*Exercise description*
Search the records for "Open". Report every line where it occurs.

-------- Provided information

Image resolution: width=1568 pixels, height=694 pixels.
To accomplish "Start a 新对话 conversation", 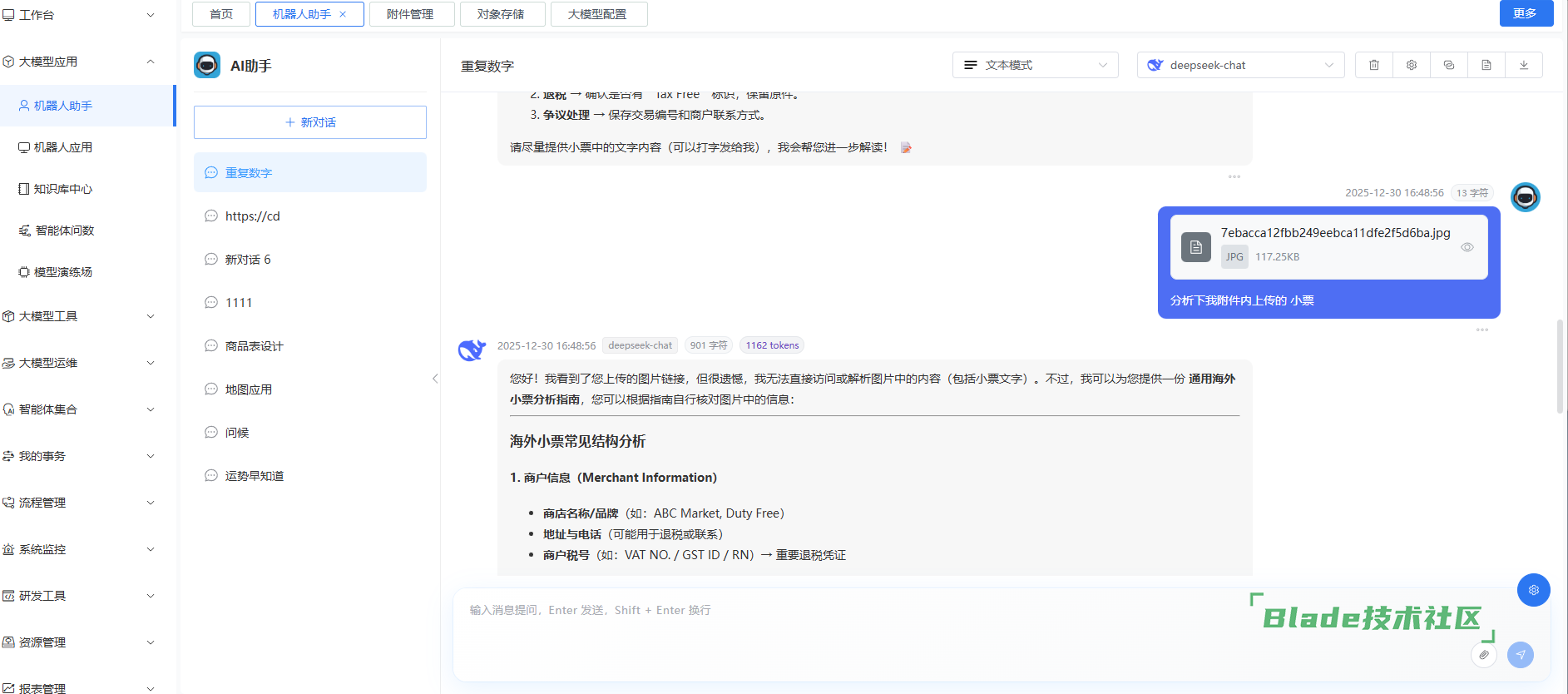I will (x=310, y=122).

----------------
-------- Provided information

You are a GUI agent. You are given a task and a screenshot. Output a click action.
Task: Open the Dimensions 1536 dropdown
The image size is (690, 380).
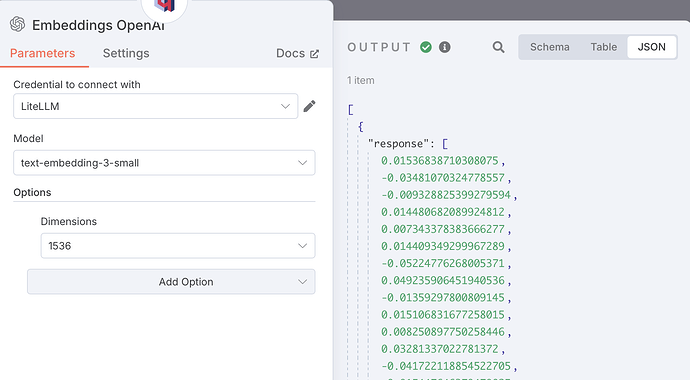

----------------
-------- Provided information

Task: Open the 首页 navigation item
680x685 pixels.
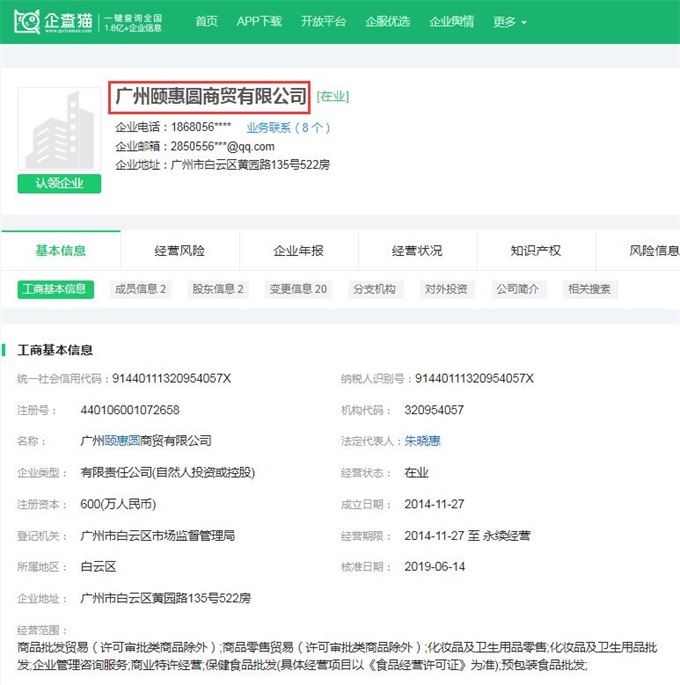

----------------

*Response*
Task: Open the Dimensions 1536 dropdown
Task: Open the 首页 navigation item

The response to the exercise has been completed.